Output the entire listing that follows verbatim.

--- Exercise materials Enclosed Below ---

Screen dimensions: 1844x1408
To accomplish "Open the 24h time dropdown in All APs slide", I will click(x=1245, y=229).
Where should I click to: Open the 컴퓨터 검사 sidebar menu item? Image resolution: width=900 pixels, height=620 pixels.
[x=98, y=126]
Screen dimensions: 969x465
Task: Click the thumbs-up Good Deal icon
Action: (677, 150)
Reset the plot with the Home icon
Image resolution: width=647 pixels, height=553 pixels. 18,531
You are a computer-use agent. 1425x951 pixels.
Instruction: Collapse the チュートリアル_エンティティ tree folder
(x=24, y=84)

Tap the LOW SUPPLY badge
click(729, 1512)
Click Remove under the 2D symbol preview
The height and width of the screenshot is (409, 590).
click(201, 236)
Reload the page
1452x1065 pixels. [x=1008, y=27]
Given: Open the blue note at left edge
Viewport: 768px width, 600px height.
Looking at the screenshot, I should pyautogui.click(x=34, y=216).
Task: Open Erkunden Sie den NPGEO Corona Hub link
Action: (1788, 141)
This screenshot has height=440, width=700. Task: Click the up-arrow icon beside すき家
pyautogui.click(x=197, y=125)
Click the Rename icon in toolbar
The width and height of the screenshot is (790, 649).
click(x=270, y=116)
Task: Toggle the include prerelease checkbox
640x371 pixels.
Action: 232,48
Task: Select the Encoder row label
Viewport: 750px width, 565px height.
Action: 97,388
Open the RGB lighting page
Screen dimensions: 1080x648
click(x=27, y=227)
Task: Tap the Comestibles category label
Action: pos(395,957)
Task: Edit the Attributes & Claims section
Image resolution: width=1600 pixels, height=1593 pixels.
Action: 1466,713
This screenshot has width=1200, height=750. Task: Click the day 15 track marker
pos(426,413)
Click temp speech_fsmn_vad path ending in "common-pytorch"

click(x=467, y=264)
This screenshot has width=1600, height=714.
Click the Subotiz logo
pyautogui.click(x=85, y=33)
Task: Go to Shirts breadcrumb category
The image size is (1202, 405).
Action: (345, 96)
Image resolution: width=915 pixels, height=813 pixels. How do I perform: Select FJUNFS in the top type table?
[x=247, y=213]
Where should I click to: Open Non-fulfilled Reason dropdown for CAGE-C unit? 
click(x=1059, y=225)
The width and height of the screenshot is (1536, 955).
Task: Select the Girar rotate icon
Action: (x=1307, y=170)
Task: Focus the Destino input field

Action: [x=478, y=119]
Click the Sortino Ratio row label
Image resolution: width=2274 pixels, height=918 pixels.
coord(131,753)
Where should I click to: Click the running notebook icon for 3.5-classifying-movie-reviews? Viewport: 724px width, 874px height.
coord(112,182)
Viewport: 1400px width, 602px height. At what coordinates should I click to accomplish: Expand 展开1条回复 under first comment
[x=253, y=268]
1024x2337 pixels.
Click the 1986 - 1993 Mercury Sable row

--- End of Enclosed Exercise materials ---

* [Output for this task]:
Screen dimensions: 1844x1408
To accomplish "Open the 24h time dropdown in All APs slide", I will click(x=1245, y=229).
Where should I click to: Open the 컴퓨터 검사 sidebar menu item? Image resolution: width=900 pixels, height=620 pixels.
[x=98, y=126]
Screen dimensions: 969x465
Task: Click the thumbs-up Good Deal icon
Action: (677, 150)
Reset the plot with the Home icon
Image resolution: width=647 pixels, height=553 pixels. 18,531
You are a computer-use agent. 1425x951 pixels.
Instruction: Collapse the チュートリアル_エンティティ tree folder
(x=24, y=84)

Tap the LOW SUPPLY badge
click(729, 1512)
Click Remove under the 2D symbol preview
The height and width of the screenshot is (409, 590).
click(201, 236)
Reload the page
1452x1065 pixels. [x=1008, y=27]
Given: Open the blue note at left edge
Viewport: 768px width, 600px height.
Looking at the screenshot, I should pyautogui.click(x=34, y=216).
Task: Open Erkunden Sie den NPGEO Corona Hub link
Action: (1788, 141)
This screenshot has height=440, width=700. Task: Click the up-arrow icon beside すき家
pyautogui.click(x=197, y=125)
Click the Rename icon in toolbar
The width and height of the screenshot is (790, 649).
click(x=270, y=116)
Task: Toggle the include prerelease checkbox
640x371 pixels.
Action: 232,48
Task: Select the Encoder row label
Viewport: 750px width, 565px height.
Action: 97,388
Open the RGB lighting page
Screen dimensions: 1080x648
click(x=27, y=227)
Task: Tap the Comestibles category label
Action: pos(395,957)
Task: Edit the Attributes & Claims section
Image resolution: width=1600 pixels, height=1593 pixels.
Action: 1466,713
This screenshot has width=1200, height=750. Task: Click the day 15 track marker
pos(426,413)
Click temp speech_fsmn_vad path ending in "common-pytorch"

click(x=467, y=264)
This screenshot has width=1600, height=714.
Click the Subotiz logo
pyautogui.click(x=85, y=33)
Task: Go to Shirts breadcrumb category
The image size is (1202, 405).
Action: (345, 96)
Image resolution: width=915 pixels, height=813 pixels. How do I perform: Select FJUNFS in the top type table?
[x=247, y=213]
Where should I click to: Open Non-fulfilled Reason dropdown for CAGE-C unit? 
click(x=1059, y=225)
The width and height of the screenshot is (1536, 955).
Task: Select the Girar rotate icon
Action: (x=1307, y=170)
Task: Focus the Destino input field

Action: [x=478, y=119]
Click the Sortino Ratio row label
Image resolution: width=2274 pixels, height=918 pixels.
coord(131,753)
Where should I click to: Click the running notebook icon for 3.5-classifying-movie-reviews? Viewport: 724px width, 874px height.
coord(112,182)
Viewport: 1400px width, 602px height. At what coordinates should I click to accomplish: Expand 展开1条回复 under first comment
[x=253, y=268]
1024x2337 pixels.
Click the 1986 - 1993 Mercury Sable row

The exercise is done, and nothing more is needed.